Going Out Past Pie-a-nona ...
Oddly, the milestone reminded me of a summer spent in Macon, Georgia, where I was the young, white assistant pastor of the city's historic First Baptist Church, Colored, as it was then known. The civil rights movement was reaching to its crescendo. I had just graduated from Duke and been run out of Durham by the local police for my civil rights activity. So, I jumped into the fire by moving to Macon for the summer. Dr. King was leading demonstrations in Albany and I worked with the movement's leadership in Macon.
In some ways, it was a summer of exclusions: from being run out of Durham, to being thrown out of my best friend's house when his parents found out why I was in town, to getting tossed out of the YMCA when I made the mistake of asking its secretary where 595 New Street was. He knew the address was an old African American one and advised me to take the next bus out of town. Of course, I didn't and that summer still supplies some of my fondest memories.
Just around the corner from 595 New Street's First Baptist Church, Colored, and up Cotton Avenue were other historic black congregations: Tremont Temple Baptist Church, named for a historic abolitionist church in Boston, and Steward Chapel A.M.E. Church. It was named for an early pastor and theologian, Theophilous Gould Steward. Bishop Henry McNeill Turner had often preached from its pulpit and both Martin Luther King, Sr. and Jr., later preached there. Up around another corner were two of Macon's most imposing white churches. One of them was First Baptist Church, no racial identity then attached. It was the"mother church" of the congregation I served, but none of my members would have been allowed to worship there in 1962. The other imposing church, just around the corner, was St. Joseph's Catholic Church. I wandered into St. Joseph's one day, just out of curiosity. It may have been the first time I'd ever been in a Catholic Church. Its beauty seemed both amazing and mysterious.
There were many confrontations that summer. I got run out of a drugstore for asking why it would not serve a friend at its lunch counter and, then, wrote to Robert Kennedy, the Attorney General, to protest the fact that a post office outlet was in this store which discriminated against my church members. The confrontations grew more serious over the summer. By its end, there was a race riot in Tatnall Square, when some of my African American friends sought to use its public park.

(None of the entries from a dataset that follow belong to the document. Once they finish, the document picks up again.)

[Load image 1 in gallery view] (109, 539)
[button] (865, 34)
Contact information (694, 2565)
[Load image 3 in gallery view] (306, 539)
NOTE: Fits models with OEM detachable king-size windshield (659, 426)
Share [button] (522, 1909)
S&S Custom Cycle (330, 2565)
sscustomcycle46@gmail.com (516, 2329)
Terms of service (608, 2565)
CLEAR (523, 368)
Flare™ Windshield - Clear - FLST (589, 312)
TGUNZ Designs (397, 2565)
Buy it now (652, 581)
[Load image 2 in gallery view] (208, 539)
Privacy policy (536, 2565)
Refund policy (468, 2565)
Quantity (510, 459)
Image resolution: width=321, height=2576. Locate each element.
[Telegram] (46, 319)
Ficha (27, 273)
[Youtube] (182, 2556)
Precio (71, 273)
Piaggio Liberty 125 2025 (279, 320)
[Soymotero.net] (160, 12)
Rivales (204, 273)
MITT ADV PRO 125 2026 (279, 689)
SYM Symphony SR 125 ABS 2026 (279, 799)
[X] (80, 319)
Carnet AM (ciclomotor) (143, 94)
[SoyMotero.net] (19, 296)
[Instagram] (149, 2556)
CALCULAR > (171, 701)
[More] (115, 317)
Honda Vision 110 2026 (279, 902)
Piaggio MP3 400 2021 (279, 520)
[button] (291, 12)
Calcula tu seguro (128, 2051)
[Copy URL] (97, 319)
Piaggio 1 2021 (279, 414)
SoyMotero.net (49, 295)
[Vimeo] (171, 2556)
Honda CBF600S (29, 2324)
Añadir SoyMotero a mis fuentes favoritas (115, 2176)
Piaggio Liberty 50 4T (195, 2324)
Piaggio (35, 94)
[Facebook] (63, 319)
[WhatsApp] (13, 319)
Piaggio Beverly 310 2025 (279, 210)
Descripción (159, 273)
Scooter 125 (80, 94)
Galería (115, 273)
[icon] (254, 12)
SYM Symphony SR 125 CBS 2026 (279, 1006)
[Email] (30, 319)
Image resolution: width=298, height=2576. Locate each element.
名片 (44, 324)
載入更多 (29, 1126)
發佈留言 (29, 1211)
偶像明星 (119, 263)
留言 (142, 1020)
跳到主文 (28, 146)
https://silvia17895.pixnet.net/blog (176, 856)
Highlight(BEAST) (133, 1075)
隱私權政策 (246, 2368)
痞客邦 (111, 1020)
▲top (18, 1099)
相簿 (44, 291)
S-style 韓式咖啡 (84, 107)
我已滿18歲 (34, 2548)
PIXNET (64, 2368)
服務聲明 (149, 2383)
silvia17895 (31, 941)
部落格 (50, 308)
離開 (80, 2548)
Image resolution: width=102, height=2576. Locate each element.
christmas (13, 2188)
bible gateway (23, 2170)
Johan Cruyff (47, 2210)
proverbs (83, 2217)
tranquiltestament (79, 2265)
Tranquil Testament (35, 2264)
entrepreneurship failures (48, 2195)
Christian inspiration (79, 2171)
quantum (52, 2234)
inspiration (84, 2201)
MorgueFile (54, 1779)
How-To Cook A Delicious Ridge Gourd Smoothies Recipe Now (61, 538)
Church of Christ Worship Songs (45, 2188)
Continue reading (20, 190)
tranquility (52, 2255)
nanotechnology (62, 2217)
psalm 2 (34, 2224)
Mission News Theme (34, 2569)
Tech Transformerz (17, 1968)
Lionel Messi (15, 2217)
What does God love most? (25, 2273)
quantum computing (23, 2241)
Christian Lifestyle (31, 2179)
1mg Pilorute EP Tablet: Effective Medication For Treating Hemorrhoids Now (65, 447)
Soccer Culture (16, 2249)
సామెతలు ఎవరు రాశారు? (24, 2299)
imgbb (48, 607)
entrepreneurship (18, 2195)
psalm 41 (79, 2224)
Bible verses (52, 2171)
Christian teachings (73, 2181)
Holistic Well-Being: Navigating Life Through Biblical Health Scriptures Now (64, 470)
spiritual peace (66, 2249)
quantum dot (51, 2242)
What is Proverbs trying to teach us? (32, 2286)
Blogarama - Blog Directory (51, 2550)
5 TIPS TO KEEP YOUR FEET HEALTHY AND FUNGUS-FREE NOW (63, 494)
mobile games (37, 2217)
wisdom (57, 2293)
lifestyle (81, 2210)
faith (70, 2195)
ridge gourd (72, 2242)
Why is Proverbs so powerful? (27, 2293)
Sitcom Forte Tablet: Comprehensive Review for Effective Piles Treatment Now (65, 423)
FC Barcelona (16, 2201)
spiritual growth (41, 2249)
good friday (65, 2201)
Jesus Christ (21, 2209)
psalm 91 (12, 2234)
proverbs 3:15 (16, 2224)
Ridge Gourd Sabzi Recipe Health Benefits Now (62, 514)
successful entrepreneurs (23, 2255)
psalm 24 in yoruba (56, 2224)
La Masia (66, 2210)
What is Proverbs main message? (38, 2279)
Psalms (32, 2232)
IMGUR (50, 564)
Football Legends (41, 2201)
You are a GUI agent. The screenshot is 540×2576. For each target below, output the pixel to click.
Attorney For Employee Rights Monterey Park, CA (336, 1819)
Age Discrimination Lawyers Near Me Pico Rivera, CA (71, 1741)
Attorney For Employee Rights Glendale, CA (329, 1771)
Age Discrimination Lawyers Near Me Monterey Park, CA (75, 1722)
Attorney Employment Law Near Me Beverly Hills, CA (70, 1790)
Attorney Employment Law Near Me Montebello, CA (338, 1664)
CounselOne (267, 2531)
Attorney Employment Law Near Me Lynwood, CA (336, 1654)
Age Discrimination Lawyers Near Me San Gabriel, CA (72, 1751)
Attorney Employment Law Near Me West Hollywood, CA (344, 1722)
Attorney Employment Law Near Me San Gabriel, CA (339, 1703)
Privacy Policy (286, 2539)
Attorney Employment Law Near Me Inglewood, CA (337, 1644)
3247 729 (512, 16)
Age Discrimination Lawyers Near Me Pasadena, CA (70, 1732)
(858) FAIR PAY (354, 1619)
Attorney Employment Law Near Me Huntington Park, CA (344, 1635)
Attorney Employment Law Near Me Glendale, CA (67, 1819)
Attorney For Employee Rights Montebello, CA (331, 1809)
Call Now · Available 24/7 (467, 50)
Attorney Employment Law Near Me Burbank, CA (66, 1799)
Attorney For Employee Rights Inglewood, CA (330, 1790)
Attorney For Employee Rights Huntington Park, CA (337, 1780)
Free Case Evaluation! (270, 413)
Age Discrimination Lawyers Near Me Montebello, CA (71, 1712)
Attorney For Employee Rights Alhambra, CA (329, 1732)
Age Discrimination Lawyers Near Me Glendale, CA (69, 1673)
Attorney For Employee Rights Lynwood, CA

One of them had his head busted open in that fray.
The misunderstanding that continues to amuse me, however, was that I never did get the directions given in Macon's deep South dialect when they told me to"drive out past pie-a-nona." What the heck could that mean? It took me years to figure it out. They meant"drive out past Pio Nono." That 19th century pontiff experienced both the loss of secular authority over the Papal States and the declaration of papal infallibility. From 1876 to ca. 1890, the diocese of Savannah conducted a Pio Nono College in Macon and a major thoroughfare there was named for Pius IX. There's still a big religious transformation in Macon at the intersection where Pio Nono becomes Pierce Avenue. It's named for the Methodist Bishop George Foster Pierce. But you won't find either of the 19th century brothers on the maps. Both Pio Nono and his lesser Wesleyan brother are subsumed in the non-denominational Highway 41. Forget about"going out past pie-a-nona." The question is: will John Paul outlast Pio Nono? That will take another six years.